Handprints on Hubble: An Astronaut's Story of Invention Audiobook (Free) | AudioBooksLoft

Handprints on Hubble: An Astronaut’s Story of Invention Audiobook (Free)

Summary:

The first American woman to walk in space recounts her experience as part of the team that launched, rescued, repaired, and maintained the Hubble Space Telescope. The Hubble Space Telescope has revolutionized our understanding of the universe. They have, among many other accomplishments, revealed a large number of galaxies in what appeared to be clear areas of sky; transformed our understanding of black holes; present dwarf planets with moons orbiting various other stars; and measured precisely how fast the universe is on the subject of Handprints on Hubble: An Astronaut’s Story of Invention expanding.

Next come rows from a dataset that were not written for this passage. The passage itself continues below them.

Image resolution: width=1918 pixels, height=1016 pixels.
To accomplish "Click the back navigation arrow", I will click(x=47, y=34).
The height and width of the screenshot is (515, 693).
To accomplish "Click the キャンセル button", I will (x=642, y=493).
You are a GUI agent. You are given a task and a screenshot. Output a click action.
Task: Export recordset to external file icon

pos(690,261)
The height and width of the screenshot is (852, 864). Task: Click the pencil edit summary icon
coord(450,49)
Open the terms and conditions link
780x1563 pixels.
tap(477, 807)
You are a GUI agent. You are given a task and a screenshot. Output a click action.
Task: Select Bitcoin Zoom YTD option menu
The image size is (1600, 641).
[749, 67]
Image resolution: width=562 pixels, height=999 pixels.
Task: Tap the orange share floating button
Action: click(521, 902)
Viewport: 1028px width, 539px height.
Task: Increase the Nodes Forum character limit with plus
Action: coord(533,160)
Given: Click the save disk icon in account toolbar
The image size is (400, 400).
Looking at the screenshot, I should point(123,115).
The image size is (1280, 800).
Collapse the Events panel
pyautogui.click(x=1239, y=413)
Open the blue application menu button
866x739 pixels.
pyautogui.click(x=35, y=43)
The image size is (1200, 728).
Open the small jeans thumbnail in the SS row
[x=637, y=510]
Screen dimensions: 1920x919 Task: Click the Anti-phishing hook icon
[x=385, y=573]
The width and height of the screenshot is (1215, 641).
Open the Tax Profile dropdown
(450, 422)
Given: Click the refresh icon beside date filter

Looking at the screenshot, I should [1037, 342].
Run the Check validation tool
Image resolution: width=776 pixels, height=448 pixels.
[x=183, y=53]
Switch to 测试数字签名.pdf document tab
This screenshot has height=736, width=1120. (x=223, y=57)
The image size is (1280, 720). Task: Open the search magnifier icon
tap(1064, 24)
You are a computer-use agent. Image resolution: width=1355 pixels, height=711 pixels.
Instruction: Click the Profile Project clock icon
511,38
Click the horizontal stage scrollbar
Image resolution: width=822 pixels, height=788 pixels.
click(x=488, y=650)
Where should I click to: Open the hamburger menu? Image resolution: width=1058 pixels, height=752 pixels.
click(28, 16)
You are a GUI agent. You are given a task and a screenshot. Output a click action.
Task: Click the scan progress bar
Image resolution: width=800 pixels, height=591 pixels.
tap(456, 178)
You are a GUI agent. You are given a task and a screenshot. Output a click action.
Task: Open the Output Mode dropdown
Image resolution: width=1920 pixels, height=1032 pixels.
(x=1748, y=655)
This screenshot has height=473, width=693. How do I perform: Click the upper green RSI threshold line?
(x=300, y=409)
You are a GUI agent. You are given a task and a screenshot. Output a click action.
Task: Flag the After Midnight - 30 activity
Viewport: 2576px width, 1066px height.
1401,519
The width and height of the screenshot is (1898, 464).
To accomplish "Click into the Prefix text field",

In Handprints on Hubble, retired astronaut Kathryn Sullivan details her work on the NASA team that made all of this feasible. Sullivan, the initial American female to walk in space, recounts how she and other astronauts, technical engineers, and scientists released, rescued, fixed, and managed Hubble, the most productive observatory ever constructed. On the way, Sullivan chronicles her early lifestyle as a ‘Sputnik Baby,’ her way to NASA through oceanography, and her initiation into the space program as you of ‘thirty-five fresh men.’ (She was also one of the initial six women to become listed on NASA’s storied astronaut corps.) She describes in vibrant detail what liftoff feels as though inside a spacecraft (it’s like ‘getting in an earthquake and a fighter plane at the same time’), displays us the watch from a spacewalk, and recounts the short-term grounding from the shuttle system after the Challenger disaster. Sullivan clarifies that ‘maintainability’ was designed into Hubble, and she identifies the task of inventing the tools and procedures that produced on-orbit maintenance possible. Because in-flight repair and up grade was part of the strategy, NASA was able to fix a significant defect in Hubble’s mirrors?leaving literal and metaphorical ‘handprints on Hubble.’